Si bebes (agua) conducirás mejor
El “si bebes, no conduzcas” de aquella celebérrima campaña de concienciación sobre el alcohol al volante podría tener su réplica, con un “si conduces, bebe”. Sin embrgo, en este caso no sería alcohol, sino agua clara de la fuente o cualquier bebida no alcohólica que nos ayude a hidratarnos.

El verbo hidratar es aquí la clave. Y es que un nuevo estudio ha concluido que los conductores deshidratados son tan de temer como los ebrios. Sorprendentemente, según esta investigación de la Universidad de Loughborough, en Reino Unido, conducir con niveles ligeros de deshidratación puede ser tan peligroso como hacerlo con niveles de alcohol superior a los permitidos.

Beber y conducir

De acuerdo con los resultados de la investigación, publicada en la revista Physology and Behavior, los automovilistas que beben tan solo 25 mililitros de agua por hora mientras conducen (una cantidad que los científicos consideran deshidratación ligera), hicieron tantos errores como aquellos que sobrepasaban los límites legales de alcohol en sangre para conducir.

Si bebes (agua) conducirás mejor
Los participantes en el experimento, realizado con un simuador de conducción, cometieron más del doble de errores que los que estaban bien hidratados.

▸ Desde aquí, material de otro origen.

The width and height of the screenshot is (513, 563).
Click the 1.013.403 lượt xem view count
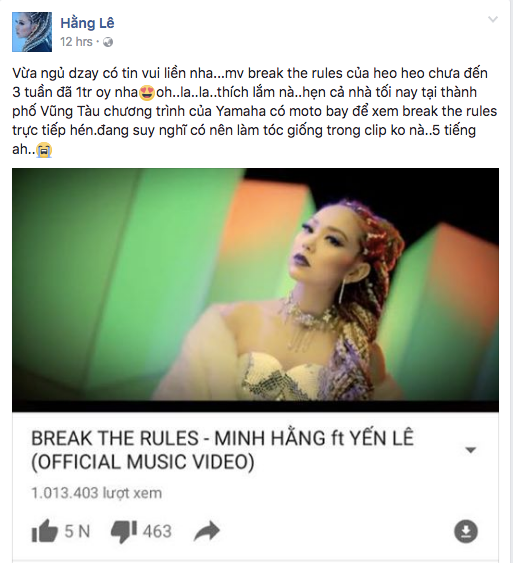[97, 493]
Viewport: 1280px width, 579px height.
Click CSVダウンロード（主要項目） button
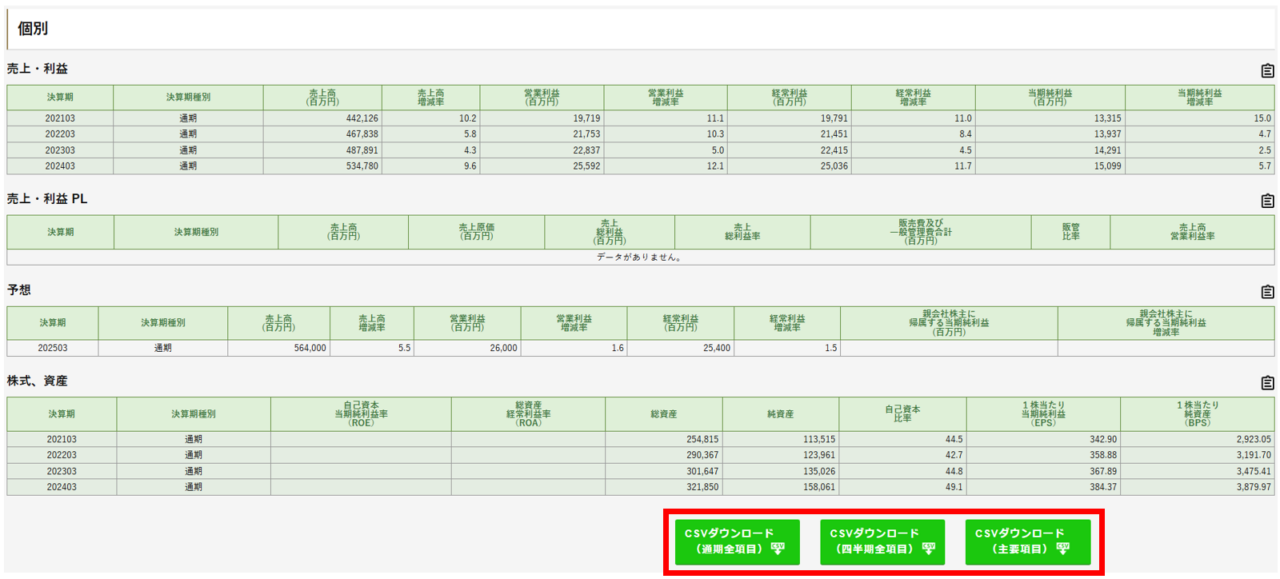(x=1027, y=542)
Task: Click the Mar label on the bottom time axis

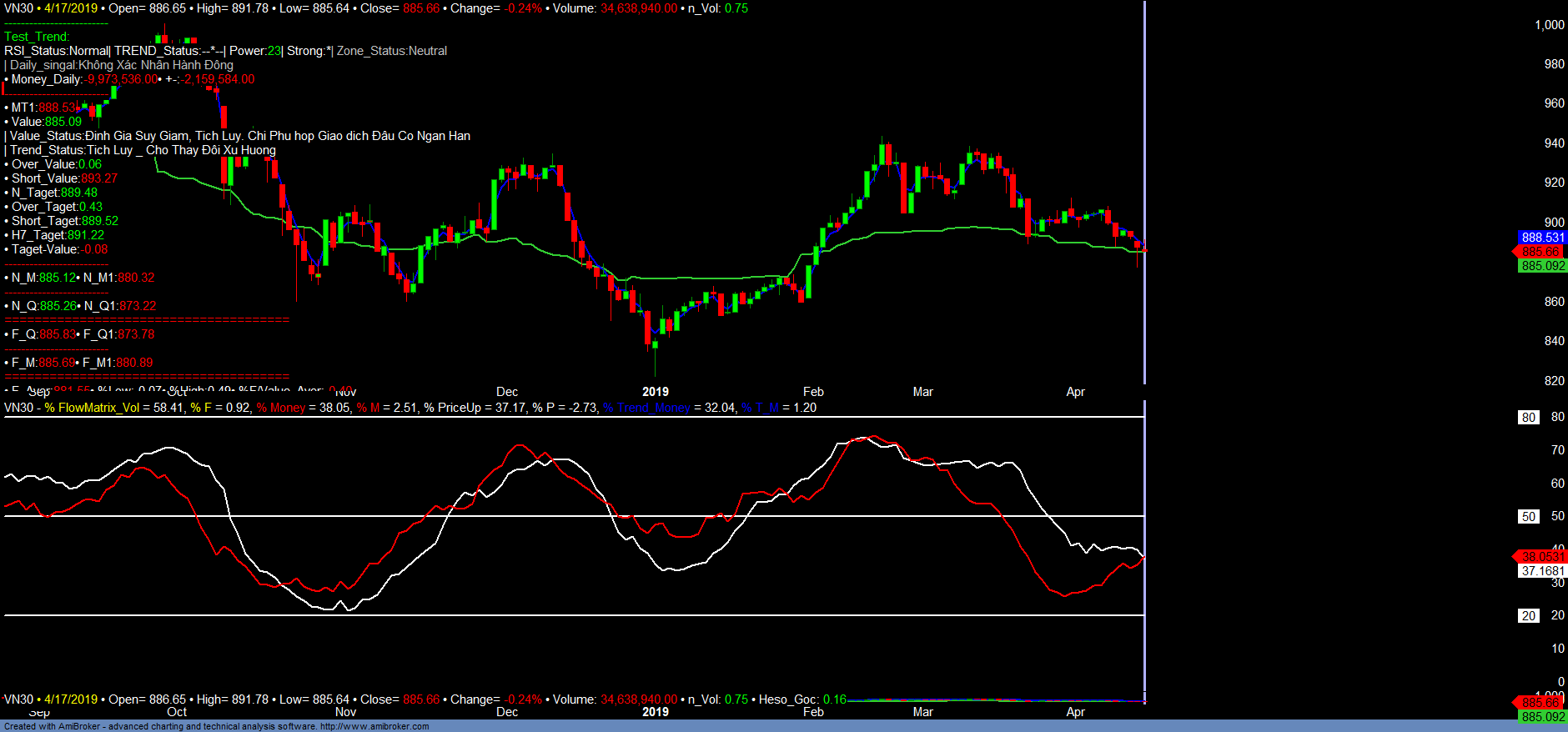Action: pos(922,712)

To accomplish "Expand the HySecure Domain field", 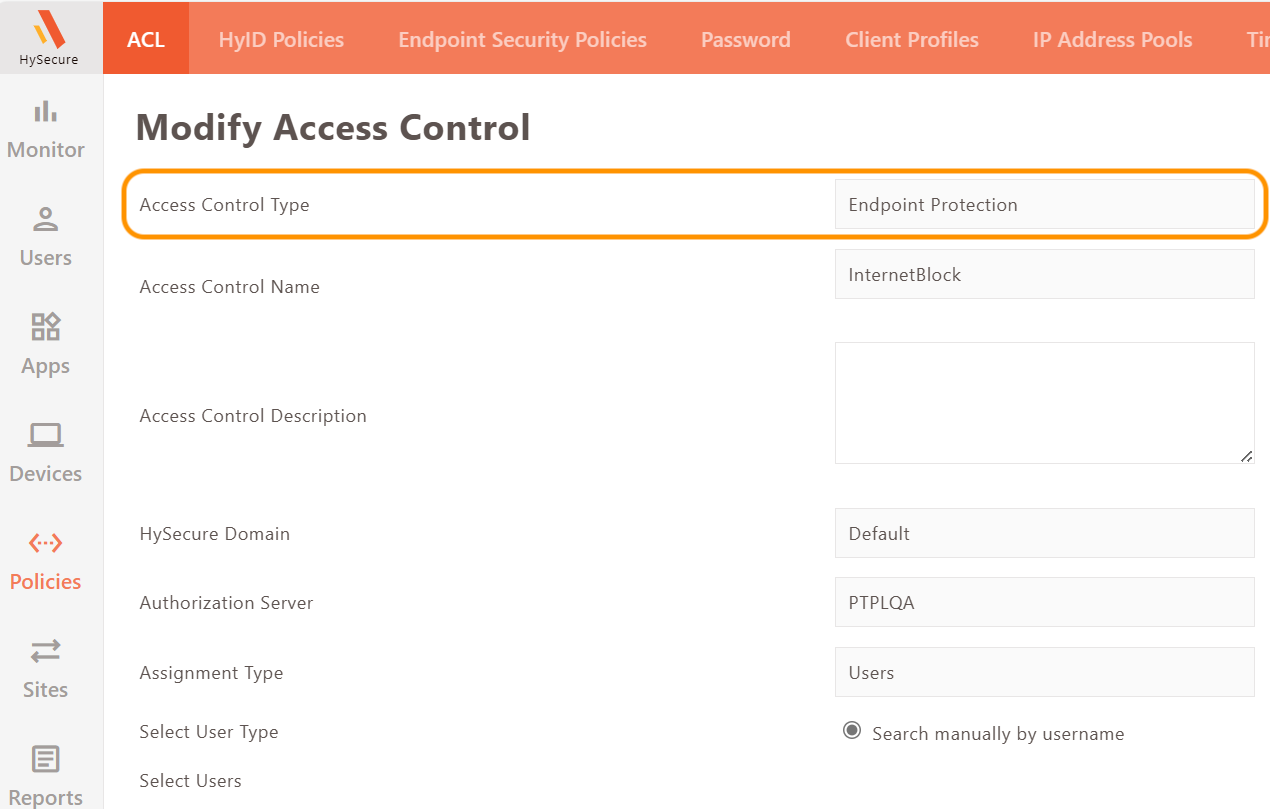I will pos(1044,534).
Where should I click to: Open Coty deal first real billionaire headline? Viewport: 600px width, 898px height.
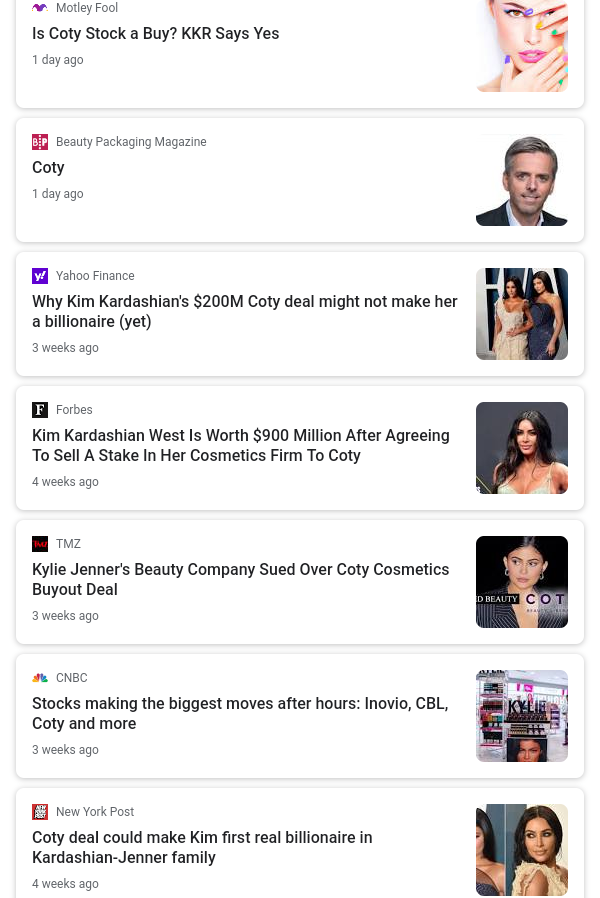point(202,847)
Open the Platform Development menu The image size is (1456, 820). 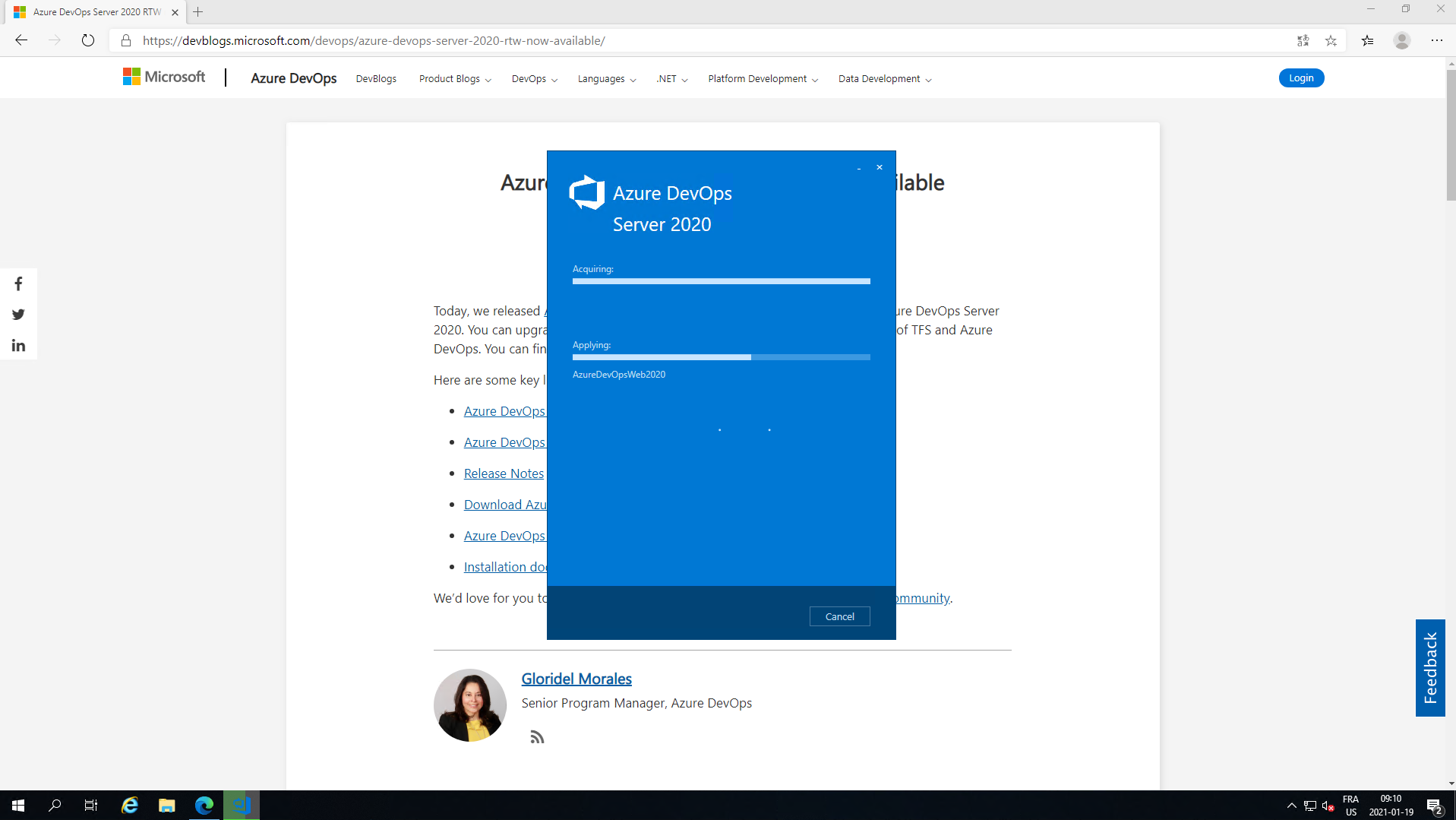(x=763, y=79)
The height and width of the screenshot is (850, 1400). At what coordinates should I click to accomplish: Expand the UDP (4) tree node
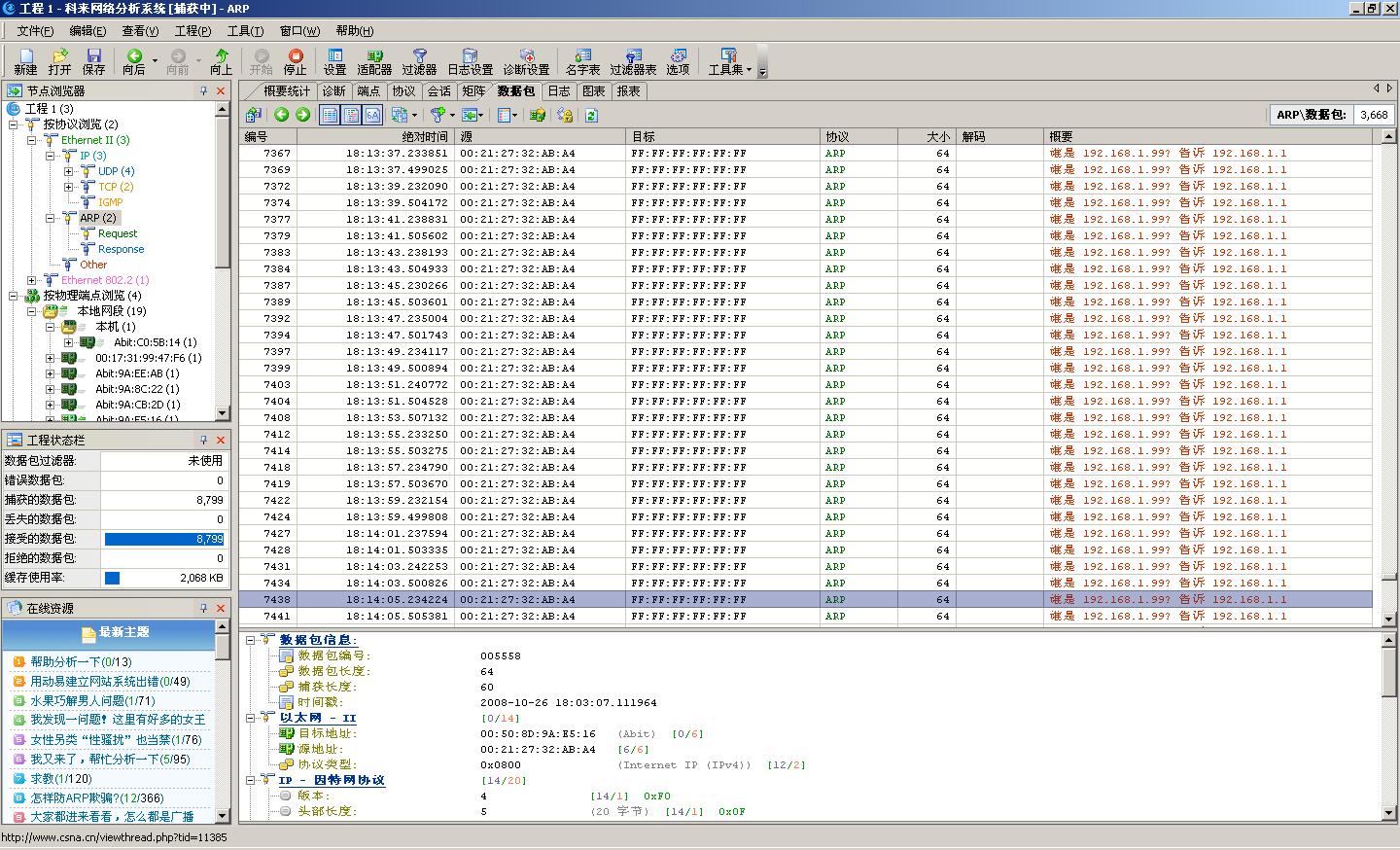click(x=69, y=171)
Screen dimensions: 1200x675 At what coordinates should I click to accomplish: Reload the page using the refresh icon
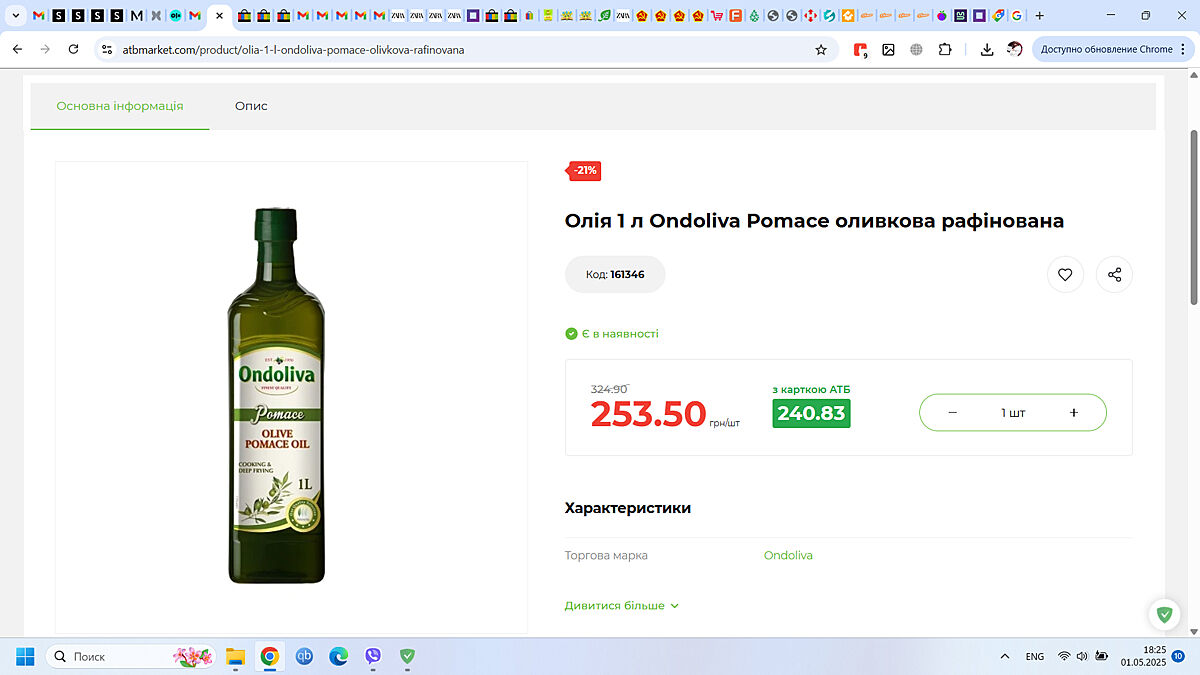point(73,49)
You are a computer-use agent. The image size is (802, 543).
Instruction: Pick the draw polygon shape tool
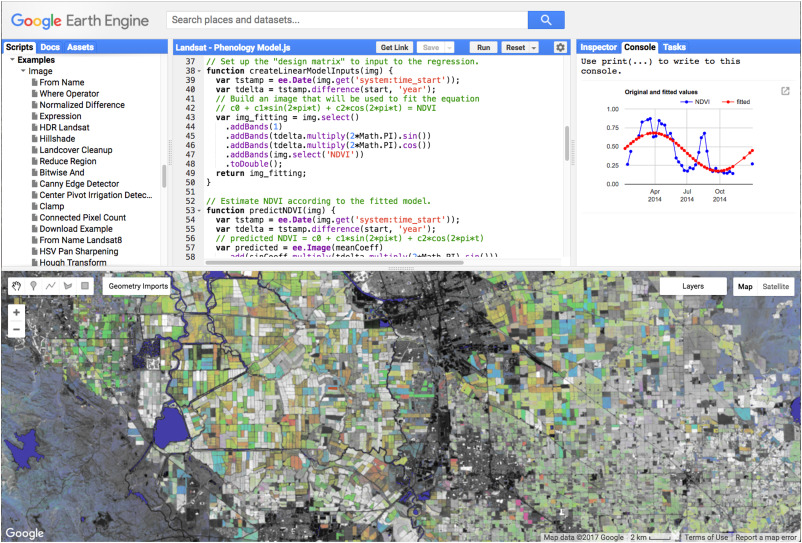tap(68, 286)
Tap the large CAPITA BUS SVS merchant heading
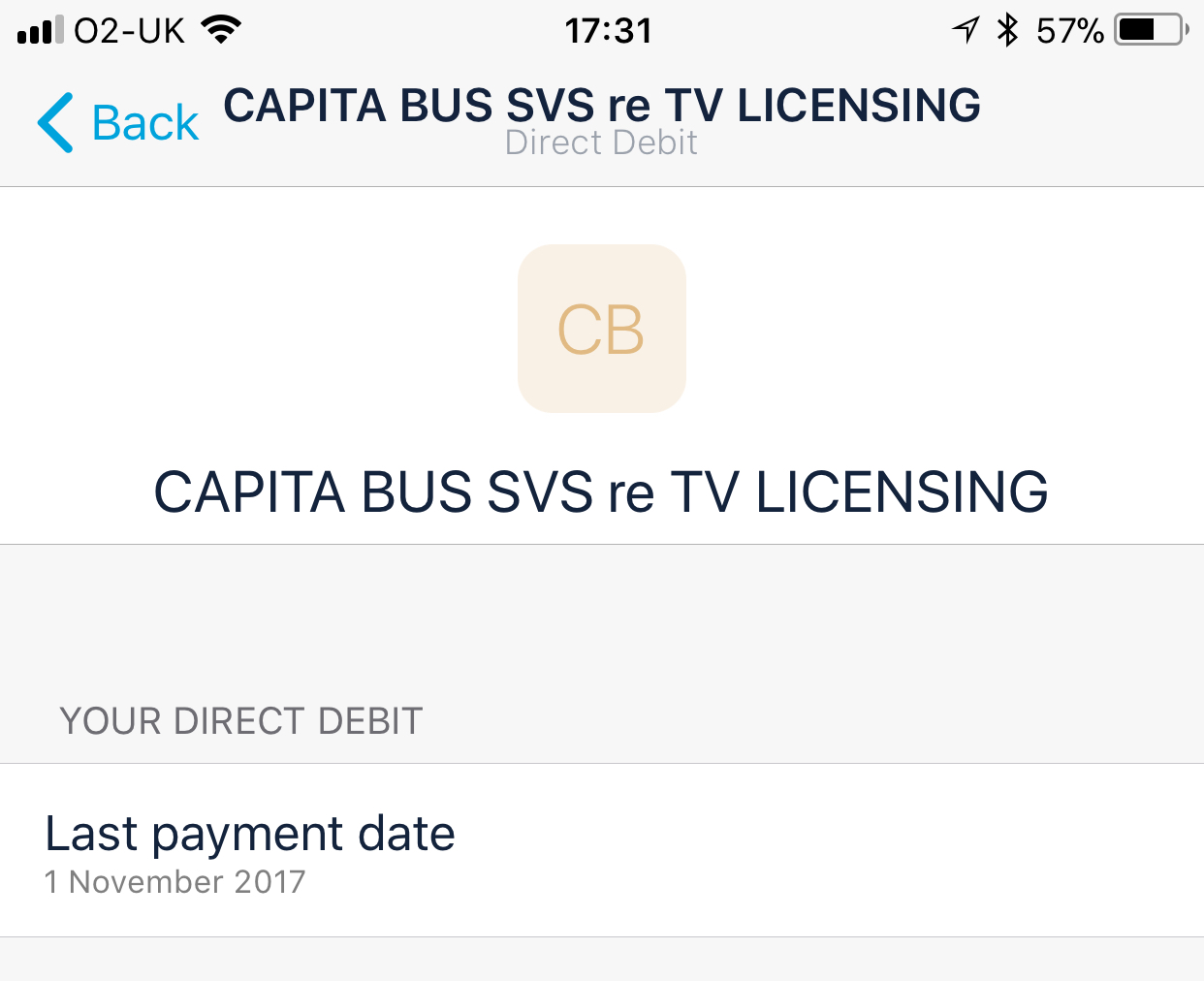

Por lo tanto, si una leve deshidratación arroja estos resultados, no beber nada durante el trayecto supone todavía un peligro mayor y podríamos hablar de una hidratación mayor, que se agravaría en caso de haber altas temperaturas y no disponer de aire acondicionado, entre otras circunstancias, como emprender un viaje sin haber bebido anteriormente.

Del mismo modo, deberían tomar nota de estos resultados los conductores que no beben suficientes líquidos a diario. En general, los nutricionistas recomiendan ingerir a diario alrededor de litro y medio de líquidos a la mujer y dos litros al hombre. El mal humor, los dolores de cabeza, la fatiga y los problemas de concentración son algunos de los principales síntomas de una leve deshidratación.